A sailing ship has arrived in the Bay of Islands after following the ocean currents and stars that brought Polynesian navigators and European explorers to New Zealand hundreds of years ago.

Twenty three adventurer students aboard the SSV Robert C. Seamans, a 134-foot steel brigantine owned and operated by the US-based Sea Education Association (SEA) for oceanographic research and sail training, has the latest in space age navigational aids to bring them from Fiji to Opua.

However, under the eye of the ship's experienced crew, the latest crop of young scientists on what is described as the US's most sophisticated and well equipped educational and sail training ship, all played a part in celestial mapping using an old fashioned sextant. A cross hatch of lines drawn on a chart are testament to their learning curve.

"But we got here," laughs Michael Gestal, from Connecticut and studying at Denver University, who joined the ship in Pago Pago, American Samoa, six weeks ago along with the other students from all over US.


"Here" is a berth at Opua Wharf, where an open day was held on Thursday for Northlanders interested in looking over the ship visiting these waters on its current Pacific research trip. The Robert C Seamans leaves this weekend but will be back at Opua in November and again in February with a different swag of students/trainees.

Michael and fellow student, Rachel Rosenberg , from Baltimore, Maryland, studying environmental science at Hampshire College, show the reporter around the ship - the wet lab, the dry lab, the generous sized bunks, the huge saloon dining area, the library with its three computers and "bunch of iPads", the chart room.

They explain the research tasks, the twice daily sampling of surface biomass and water quality that is a standard of every such voyage, along with specific research projects designed by SEA's chief scientist whose projects are overseen by three assistants.

Marine science isn't the only realm the ship carries young voyagers into; culture and history come alive at the many Pacific nations they visit.

There is even an anthropologist on board.

Each trip is crewed by a captain, three mates, a chief scientist and three assistants, an engineer and a steward. The mates and scientists lead a watch of about eight students.

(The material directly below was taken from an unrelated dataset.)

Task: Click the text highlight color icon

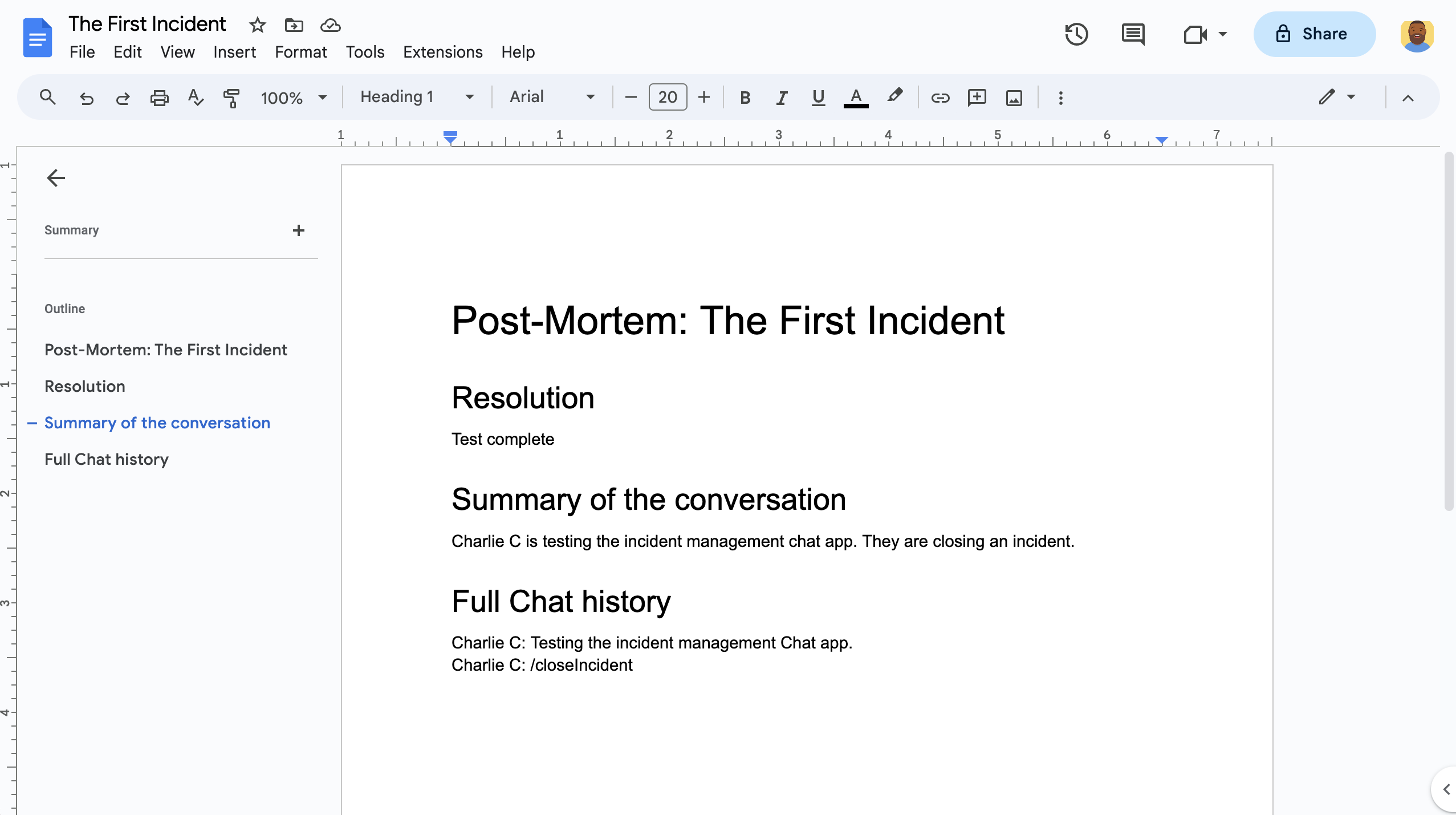Action: pos(894,97)
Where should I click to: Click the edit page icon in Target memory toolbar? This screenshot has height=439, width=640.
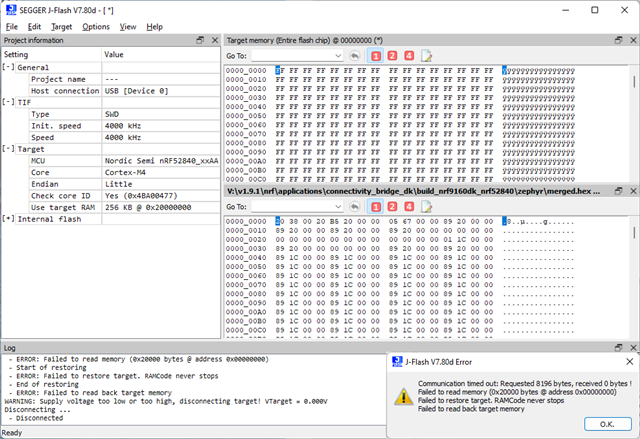426,56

Among the latest intake are students of history, business, sociology, even neuroscience, to name some disciplines. As well as research projects, they all muck in with rostered shipboard tasks - polishing brass, sluicing the teak deck, cooking up a storm in the galley.

The ship was launched in 2001 and named for former Secretary of the US Air Force, NASA Deputy Administrator and a former chairman and trustee of SEA, Robert Channing Seamans. It is one of two SEA vessels, the other is Corwith Cramer (1987), named after the organisation's founding director.


In a previous visit this far south in 2014, the Robert C Seamans berthed in Auckland but, encouraged by the matey R Tucker Thompson Trust whose home base is just along the Opua Wharf, might make Opua its regular New Zealand berth.

The Tucker trust, which runs its own youth sailing and education training programmes partly funded by tourism and other paid voyages, sends its plucky little ship to all US west coast tall ship festivals and has had a long association with SEA. Trust manager Jane Hindle said she hopes not only that the Robert C. Seamans becomes a regular visitor, but that Opua might one day grow into the tall ship port in New Zealand.